* Activity A *
List every tutorial material that the PyCon blog post below says can be found or downloaded.
* Activity B *
Quote the PyCon blog post below word for word. Start at the words "Last week, a" and stop after "NLTK and Gensim.".
* Activity C *
Decide whether each statement agrees with the PyCon blog post below. Answer yes or no, and quote the words that decide it. (i) The tutorial ran for three hours. (ii) The clustering algorithm begins with an LDA analysis. (iii) The group traveled to Seattle for the conference.

Last week, a group of us from District Data Labs flew to Portland, Oregon to attend PyCon, the largest annual gathering for the Python community. We had a talk, a tutorial, and two posters accepted to the conference, and we also hosted development sprints for several open source projects. With this blog post, we are putting everything together in one place to share with those that couldn't be with us at the conference.
Tutorial: Natural Language Processing with NLTK and Gensim
Ben Bengfort (with assistance from Laura Lorenz) delivered a 3 hour tutorial on Natural Language Processing with NLTK and Gensim.
In this tutorial, we will begin by exploring the features of the NLTK library. We will then focus on building a language-aware data product - a topic identification and document clustering algorithm from a web crawl of blog sites. The clustering algorithm will use a simple Lesk K-Means clustering to start, and then will improve with an LDA analysis using the popular Gensim library.
The Getting Started Guide for the tutorial can be found here, the slides can be found here, the IPython Notebooks can be found here, and the corpus can be downloaded from here.
Talk: Visual Diagnostics for More Informed Machine Learning
Rebecca Bilbro gave a talk about using data visualization for feature analysis, model selection and evaluation, and hyperparameter tuning in order to do more informed machine learning.

* Listed records *

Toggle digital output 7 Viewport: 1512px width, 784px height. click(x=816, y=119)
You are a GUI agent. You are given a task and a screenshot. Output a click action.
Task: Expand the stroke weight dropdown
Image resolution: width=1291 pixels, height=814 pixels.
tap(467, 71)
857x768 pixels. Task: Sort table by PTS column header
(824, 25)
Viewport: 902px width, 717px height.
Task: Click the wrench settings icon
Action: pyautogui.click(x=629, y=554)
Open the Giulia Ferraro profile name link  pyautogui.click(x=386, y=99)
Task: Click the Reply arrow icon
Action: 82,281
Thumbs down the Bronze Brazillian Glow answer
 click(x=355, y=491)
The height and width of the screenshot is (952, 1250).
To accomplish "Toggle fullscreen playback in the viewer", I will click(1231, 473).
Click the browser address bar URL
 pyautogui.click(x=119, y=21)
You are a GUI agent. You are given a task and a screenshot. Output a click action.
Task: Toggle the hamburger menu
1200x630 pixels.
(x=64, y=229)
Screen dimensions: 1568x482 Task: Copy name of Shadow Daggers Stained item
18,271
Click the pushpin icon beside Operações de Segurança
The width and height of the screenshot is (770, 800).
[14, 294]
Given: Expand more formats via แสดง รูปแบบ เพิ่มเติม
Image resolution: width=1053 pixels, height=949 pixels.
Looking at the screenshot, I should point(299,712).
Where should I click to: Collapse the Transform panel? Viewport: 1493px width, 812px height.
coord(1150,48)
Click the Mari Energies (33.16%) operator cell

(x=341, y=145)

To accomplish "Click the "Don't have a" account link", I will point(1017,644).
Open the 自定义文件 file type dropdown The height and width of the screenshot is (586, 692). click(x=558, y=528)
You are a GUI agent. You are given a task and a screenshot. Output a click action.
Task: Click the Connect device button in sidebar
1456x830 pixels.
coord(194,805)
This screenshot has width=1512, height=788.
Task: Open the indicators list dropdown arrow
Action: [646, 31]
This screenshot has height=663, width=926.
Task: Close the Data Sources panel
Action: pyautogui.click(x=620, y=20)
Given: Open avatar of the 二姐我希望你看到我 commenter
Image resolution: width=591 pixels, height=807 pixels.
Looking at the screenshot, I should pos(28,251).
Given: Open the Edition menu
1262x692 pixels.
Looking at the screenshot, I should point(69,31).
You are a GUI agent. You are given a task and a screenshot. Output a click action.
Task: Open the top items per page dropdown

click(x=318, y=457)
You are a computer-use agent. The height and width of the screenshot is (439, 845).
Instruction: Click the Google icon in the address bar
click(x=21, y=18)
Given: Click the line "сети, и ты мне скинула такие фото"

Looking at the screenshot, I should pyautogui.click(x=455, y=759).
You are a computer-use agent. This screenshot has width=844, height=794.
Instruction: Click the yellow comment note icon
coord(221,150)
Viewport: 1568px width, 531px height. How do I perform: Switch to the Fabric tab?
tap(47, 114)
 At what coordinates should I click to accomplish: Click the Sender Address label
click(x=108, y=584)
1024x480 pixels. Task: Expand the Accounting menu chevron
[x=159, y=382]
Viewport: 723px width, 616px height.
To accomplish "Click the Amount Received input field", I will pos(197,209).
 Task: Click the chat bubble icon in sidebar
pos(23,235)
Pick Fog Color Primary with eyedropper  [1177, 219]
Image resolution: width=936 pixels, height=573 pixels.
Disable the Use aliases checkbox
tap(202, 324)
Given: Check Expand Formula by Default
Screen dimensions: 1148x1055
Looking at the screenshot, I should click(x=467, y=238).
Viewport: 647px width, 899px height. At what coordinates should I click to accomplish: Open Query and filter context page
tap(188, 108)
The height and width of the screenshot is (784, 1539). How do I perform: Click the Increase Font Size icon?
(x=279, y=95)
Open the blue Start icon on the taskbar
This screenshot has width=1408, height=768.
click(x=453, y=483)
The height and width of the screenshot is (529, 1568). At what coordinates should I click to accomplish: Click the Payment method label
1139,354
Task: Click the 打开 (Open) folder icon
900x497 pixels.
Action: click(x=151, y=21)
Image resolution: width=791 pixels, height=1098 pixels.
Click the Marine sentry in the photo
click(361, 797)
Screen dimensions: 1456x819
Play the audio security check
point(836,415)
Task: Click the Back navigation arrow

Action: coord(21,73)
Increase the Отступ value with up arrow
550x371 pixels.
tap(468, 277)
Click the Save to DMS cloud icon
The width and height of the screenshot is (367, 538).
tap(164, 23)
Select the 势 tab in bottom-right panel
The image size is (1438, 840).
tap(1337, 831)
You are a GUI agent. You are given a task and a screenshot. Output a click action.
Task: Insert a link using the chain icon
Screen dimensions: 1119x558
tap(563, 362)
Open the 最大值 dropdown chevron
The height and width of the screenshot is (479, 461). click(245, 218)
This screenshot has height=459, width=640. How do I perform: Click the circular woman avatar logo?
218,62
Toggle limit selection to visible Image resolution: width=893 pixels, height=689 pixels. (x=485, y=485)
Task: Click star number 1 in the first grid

* Task answer A *
Getting Started Guide
slides
IPython Notebooks
corpus

* Task answer B *
Last week, a group of us from District Data Labs flew to Portland, Oregon to attend PyCon, the largest annual gathering for the Python community. We had a talk, a tutorial, and two posters accepted to the conference, and we also hosted development sprints for several open source projects. With this blog post, we are putting everything together in one place to share with those that couldn't be with us at the conference.
Tutorial: Natural Language Processing with NLTK and Gensim
Ben Bengfort (with assistance from Laura Lorenz) delivered a 3 hour tutorial on Natural Language Processing with NLTK and Gensim.

* Task answer C *
(i) Yes: "delivered a 3 hour tutorial on Natural Language Processing with NLTK and Gensim"
(ii) No: "The clustering algorithm will use a simple Lesk K-Means clustering to start, and then will improve with an LDA analysis"
(iii) No: "flew to Portland, Oregon to attend PyCon"